Illustra delivers adherence data and insights for: 

  • Diabetes 
  • Disorders of Lipid Metabolism 
  • Heart Failure (CHF) 
  • HIV 
  • Hypertension 
  • Hypothyroidism 
  • Immunosuppression (post-transplant) 
  • Ischemic Heart Disease 
  • Osteoporosis 
  • Parkinson’s Disease 
  • Persistent Asthma 
  • Seizure Disorders 
  • Depression 
  • Bipolar Disorder 
  • Schizophrenia 

Integrating SDoH for Adherence Improvement 

Beyond medication metrics, Illustra incorporates both documented social needs (e.g. transportation, food insecurity, housing instability) and geographically based risk indicators to provide a comprehensive picture of adherence risk. This allows care teams to align clinical strategies with social supports. 

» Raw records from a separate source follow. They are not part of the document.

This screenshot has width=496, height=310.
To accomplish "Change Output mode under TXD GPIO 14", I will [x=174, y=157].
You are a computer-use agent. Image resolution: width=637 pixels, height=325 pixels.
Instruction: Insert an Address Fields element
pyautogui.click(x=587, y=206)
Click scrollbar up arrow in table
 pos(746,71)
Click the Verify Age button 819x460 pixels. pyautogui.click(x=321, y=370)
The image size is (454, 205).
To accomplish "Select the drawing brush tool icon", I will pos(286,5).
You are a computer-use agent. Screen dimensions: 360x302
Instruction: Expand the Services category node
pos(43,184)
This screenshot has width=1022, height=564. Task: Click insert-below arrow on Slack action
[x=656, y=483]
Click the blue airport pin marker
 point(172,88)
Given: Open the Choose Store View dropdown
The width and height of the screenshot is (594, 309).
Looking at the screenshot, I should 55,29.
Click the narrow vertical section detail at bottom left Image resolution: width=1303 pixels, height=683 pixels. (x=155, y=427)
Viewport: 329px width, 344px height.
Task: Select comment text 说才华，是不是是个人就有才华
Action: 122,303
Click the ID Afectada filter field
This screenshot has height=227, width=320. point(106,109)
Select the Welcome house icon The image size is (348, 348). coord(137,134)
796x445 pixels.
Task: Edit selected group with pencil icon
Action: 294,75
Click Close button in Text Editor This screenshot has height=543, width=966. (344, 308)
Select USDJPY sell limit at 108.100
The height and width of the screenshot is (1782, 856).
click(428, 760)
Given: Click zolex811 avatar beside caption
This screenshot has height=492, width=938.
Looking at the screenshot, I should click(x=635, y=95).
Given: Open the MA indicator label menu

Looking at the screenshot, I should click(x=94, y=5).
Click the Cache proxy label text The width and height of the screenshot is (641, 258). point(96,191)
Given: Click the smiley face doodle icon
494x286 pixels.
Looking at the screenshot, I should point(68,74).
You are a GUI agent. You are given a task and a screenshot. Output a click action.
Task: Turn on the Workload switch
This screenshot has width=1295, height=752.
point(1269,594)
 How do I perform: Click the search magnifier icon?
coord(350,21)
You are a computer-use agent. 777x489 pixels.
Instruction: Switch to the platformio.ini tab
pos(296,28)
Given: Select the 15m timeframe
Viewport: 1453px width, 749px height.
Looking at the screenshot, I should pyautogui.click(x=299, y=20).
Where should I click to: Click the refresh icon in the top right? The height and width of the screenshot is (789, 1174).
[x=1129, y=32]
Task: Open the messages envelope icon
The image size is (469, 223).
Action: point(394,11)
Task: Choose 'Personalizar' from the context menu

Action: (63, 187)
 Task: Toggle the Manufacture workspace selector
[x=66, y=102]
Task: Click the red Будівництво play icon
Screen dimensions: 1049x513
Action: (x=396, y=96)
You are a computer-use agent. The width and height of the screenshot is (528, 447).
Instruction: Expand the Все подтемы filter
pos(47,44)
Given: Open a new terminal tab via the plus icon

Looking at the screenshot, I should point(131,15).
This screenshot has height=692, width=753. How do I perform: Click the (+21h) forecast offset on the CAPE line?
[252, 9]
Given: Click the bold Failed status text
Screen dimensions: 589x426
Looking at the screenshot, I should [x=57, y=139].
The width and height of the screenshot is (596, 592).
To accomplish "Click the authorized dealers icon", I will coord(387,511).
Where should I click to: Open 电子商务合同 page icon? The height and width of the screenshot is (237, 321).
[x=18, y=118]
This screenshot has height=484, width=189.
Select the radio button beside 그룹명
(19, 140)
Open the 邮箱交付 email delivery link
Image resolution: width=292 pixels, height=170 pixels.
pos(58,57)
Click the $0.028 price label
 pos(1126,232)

Why this Matters for Value-Based Performance 

Because CMS Star Ratings and many value-based contracts explicitly reward adherence in therapeutic classes such as diabetes, RAS antagonists, and statins—and because adherence strongly influences outcomes in HIV, transplant, heart failure, asthma, osteoporosis, and other conditions—Illustra’s prioritized, patient-level action lists help teams close gaps that improve both clinical outcomes and financial performance. 

Conclusion 

Medication adherence is one of the clearest “do well by doing good” levers in value-based care:  

Better adherence → better outcomes → fewer avoidable admissions → lower total cost of care  

Measuring adherence (PDC, medication gaps), understanding the social and structural barriers, and deploying a multi-component playbook are the foundations for improving medication adherence. Platforms like Illustra Health operationalize this work by unifying clinical, claims, and social data, flagging patients with medication adherence issues, and guiding teams to interventions that work—for diabetes, hypertension, lipids, heart failure, HIV, transplant, mental health conditions, and beyond.